Jordan and I found Samantha. They had to hit the bus station as soon as possible. And they were grateful for meeting me.
"I used to give. Because I expected something or anything in return. I only give, if I like and choose to give," I told them. "That's how I see it. I give for the heart now."
I gave them a hug as we parted ways.
I like to inspire people too.
For instance, my friend, Jon, reads my blog. And he decided to start on his blog as well. I was waiting for him to utilize his writing skills. He has unleashed his talent. I think I am one of the people to influence him. My ego is talking now. I already had told him about this. If I can start on a blog, anyone can too. (Yuh, it's about time for Jon. We choose our time.)
"I think nothing goes wrong when you don't have any expectation. I think people have a lot of things going wrong. Because they fucking expected something. It's why people struggle with giving," Gary Vaynerchuk talks in his podcast episode, My Definition of Giving. "Giving is giving on the person that you are giving it to in terms, not yours. The amount of giving that is being done in the world that is disguised as manipulation to get something you want after you give. (It) is the reason that giving has cynicism around it. It's not giving. It's manipulation."
Vaynerchuk talks about his book, Jab, Jab, Jab, Right Hook, in podcast episode too.
"I wrote a book for a very specific reason. I thought the best way to market is to give, give, give, and then, ask, and not expect," he continues. "Not give, give, give, and take. When you give, you give. When you're asking, you're asking."
I am giving my time to you. We choose our time, again. I am writing this blog to you. Because I like sharing my story to you or anyone.
A few people messaged and commented me after they read one of my recent blog entries, My Uncle's Letter. It saddened them. They cried. They were able to share their empathy and compassion to me.
It's the art of sharing, giving, and communicating.
I feel loved and touched whenever we share, give, and communicate to each other. We need to bring love and joy to each other. For instance, Simon Sinek agrees we need each other in his book, Leaders Eat Last: Why Some Teams Pull Together and Others Don't.
Meeting new people is a sign of giving too. For instance, I am giving the time to know you at sauna. Introducing myself in a sauna or anywhere during any time of the day is a sign of giving.
Whenever and wherever I meet anyone, I like to ask and listen. This avoids empowerment. Ask is to be curious as listen is to be patient.
For instance, I decided to ask and listen at the gym. I was curious to hear a story from a homeless-man. I didn't lecture or judge him. He is my friend's uncle. So he's my uncle too. My friend has tried helping his uncle to be mindful as well.
My uncle did stay at my auntie's home for a long time. But he admits he didn't go by her house rules. So she had to let him go. He has nothing against her.
I told him a short story about myself.
I live with my parents. And I have to somewhat follow their rules. I love my parents. I am thankful for them. But I have to move out soon. So I can start a family. And learn how to become more independent.
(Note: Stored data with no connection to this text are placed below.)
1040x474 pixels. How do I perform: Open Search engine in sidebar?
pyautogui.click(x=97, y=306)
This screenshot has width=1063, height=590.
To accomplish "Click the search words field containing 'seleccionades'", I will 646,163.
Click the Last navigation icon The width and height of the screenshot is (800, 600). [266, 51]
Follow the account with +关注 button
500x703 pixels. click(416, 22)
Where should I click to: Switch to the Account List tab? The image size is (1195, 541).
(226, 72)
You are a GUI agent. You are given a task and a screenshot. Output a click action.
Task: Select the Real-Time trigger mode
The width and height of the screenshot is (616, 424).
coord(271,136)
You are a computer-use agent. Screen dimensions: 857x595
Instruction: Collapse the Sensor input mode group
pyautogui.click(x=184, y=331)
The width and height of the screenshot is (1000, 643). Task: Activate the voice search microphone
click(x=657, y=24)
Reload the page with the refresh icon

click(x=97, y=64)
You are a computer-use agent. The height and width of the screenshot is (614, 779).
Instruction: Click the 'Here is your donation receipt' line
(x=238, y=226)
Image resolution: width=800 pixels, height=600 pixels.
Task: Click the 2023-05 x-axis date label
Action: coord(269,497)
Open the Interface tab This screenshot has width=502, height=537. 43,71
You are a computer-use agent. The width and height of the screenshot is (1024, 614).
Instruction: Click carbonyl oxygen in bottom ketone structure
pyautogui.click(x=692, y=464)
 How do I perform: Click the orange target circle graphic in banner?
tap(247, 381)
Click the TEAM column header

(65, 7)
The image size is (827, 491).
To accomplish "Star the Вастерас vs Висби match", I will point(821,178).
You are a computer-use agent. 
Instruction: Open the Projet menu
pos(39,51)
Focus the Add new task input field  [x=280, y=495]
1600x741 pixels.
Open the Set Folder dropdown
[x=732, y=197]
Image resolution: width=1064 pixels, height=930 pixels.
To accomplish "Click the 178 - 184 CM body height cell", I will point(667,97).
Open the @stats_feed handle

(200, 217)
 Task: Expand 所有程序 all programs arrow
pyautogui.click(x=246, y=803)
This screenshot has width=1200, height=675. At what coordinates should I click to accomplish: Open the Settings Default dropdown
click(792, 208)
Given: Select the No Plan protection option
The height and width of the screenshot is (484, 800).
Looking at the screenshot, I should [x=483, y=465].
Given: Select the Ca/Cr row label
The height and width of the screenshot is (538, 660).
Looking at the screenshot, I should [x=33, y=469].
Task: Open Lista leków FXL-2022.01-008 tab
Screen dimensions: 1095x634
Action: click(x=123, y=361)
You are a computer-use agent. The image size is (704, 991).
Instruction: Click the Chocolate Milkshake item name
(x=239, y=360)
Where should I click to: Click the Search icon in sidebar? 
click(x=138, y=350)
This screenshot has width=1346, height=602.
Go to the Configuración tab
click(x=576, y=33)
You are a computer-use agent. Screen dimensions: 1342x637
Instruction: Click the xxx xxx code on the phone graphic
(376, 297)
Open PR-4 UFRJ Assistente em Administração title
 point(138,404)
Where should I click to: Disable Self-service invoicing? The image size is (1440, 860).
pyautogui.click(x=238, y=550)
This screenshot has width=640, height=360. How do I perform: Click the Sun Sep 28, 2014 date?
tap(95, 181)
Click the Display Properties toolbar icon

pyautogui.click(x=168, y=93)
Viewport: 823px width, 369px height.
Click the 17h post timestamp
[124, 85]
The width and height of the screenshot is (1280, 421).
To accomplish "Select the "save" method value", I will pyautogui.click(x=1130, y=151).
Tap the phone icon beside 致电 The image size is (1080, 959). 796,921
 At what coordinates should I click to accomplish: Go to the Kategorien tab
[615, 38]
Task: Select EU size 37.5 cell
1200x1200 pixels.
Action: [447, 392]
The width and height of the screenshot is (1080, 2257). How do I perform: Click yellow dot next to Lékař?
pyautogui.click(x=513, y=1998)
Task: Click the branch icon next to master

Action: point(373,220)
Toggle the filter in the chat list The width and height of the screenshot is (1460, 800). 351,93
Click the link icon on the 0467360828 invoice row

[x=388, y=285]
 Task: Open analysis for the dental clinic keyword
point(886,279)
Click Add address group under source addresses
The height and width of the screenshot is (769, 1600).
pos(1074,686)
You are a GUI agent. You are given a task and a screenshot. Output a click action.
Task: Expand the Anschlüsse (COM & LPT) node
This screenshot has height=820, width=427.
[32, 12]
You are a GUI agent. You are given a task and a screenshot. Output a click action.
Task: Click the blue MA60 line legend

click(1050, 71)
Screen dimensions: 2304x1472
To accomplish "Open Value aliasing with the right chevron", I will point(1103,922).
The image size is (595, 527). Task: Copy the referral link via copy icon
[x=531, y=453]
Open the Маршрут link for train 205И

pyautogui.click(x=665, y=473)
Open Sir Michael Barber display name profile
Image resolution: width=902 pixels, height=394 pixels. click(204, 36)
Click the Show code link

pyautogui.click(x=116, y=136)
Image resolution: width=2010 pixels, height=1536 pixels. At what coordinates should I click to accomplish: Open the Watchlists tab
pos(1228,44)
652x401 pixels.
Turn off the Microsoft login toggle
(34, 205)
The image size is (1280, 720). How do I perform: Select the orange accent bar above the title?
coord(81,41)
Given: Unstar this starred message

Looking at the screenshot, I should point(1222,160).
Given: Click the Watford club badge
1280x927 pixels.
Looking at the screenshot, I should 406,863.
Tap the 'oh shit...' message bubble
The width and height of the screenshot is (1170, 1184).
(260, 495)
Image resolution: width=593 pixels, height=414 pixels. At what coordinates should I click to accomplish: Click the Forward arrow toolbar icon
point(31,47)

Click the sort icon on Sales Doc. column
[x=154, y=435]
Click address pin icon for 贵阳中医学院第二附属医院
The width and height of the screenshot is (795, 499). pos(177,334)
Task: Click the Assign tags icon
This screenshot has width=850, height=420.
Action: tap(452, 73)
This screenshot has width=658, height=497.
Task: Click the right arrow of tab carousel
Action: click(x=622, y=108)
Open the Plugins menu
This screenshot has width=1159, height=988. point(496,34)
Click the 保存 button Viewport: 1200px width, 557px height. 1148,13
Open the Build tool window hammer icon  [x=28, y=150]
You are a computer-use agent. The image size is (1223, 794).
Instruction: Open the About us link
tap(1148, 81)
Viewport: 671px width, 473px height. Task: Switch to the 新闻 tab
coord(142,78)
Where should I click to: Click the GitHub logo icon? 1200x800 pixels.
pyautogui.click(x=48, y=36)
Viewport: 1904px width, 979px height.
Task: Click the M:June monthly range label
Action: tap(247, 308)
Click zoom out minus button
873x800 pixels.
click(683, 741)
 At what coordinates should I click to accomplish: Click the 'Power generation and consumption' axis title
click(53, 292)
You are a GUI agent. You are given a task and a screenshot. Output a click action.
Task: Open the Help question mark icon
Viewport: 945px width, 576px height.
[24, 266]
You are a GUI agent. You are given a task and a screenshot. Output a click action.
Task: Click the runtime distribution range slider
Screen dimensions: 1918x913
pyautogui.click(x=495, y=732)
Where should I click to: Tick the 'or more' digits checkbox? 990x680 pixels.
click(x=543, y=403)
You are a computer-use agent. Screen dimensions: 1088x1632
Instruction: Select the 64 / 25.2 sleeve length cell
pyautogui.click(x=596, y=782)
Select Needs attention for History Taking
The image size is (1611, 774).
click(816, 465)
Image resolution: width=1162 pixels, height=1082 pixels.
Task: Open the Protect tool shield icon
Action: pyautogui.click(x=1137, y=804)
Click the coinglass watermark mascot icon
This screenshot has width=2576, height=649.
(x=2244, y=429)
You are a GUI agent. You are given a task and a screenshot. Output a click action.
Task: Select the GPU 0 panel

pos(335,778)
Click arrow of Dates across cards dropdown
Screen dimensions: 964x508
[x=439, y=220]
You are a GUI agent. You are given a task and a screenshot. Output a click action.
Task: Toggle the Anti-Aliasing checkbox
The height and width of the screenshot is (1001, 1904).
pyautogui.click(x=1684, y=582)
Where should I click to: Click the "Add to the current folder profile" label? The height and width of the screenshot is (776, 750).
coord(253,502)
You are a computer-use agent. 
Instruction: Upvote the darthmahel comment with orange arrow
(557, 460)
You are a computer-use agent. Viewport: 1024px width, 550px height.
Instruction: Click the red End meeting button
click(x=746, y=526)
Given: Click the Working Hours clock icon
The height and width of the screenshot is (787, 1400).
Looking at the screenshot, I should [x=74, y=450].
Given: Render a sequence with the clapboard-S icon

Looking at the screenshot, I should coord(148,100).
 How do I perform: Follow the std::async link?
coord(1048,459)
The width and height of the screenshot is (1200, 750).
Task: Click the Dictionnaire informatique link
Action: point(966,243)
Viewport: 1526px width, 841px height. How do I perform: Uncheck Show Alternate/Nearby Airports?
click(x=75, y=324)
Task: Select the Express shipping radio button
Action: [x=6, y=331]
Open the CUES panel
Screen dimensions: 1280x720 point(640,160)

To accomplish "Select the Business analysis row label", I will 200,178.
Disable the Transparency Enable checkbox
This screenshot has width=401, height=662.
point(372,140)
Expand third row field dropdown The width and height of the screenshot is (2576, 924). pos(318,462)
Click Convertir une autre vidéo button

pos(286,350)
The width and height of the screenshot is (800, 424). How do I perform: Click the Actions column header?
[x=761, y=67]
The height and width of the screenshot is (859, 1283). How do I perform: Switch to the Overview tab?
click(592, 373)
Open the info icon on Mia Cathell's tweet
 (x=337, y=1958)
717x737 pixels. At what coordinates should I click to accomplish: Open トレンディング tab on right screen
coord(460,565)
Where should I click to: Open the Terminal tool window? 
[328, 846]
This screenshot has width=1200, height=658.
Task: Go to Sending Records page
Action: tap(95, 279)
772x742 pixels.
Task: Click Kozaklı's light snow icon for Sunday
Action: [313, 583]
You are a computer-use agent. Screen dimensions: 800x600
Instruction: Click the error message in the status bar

First, I am focused on earning money. Then, growing it later. I know what I want now. I must apply and execute it. And take it, step-by-step.
My uncle has been starting on a business to consult engineering students for the future. Because he did graduate from engineering in the Philippines. But he has a difficult time to find clients.
He gets his money from Social Security as a senior citizen.
He lives at the gym during the day. He's on the waiting list to live at a senior living community, Legacy at Sonoma.
I'll see him again at the gym. We already have exchanged our cell phone numbers. I would like to hear more about him.
I also like to give myself a "calm mind, a fit body, and a house full of love" from Naval's podcast episode. This is the key to my life. It relates to my priorities.
"These things cannot be bought. They must be earned. Even if you have all the money in the world, you can't have those three things," Naval talks.
Thank you for giving (and taking) your time to read this.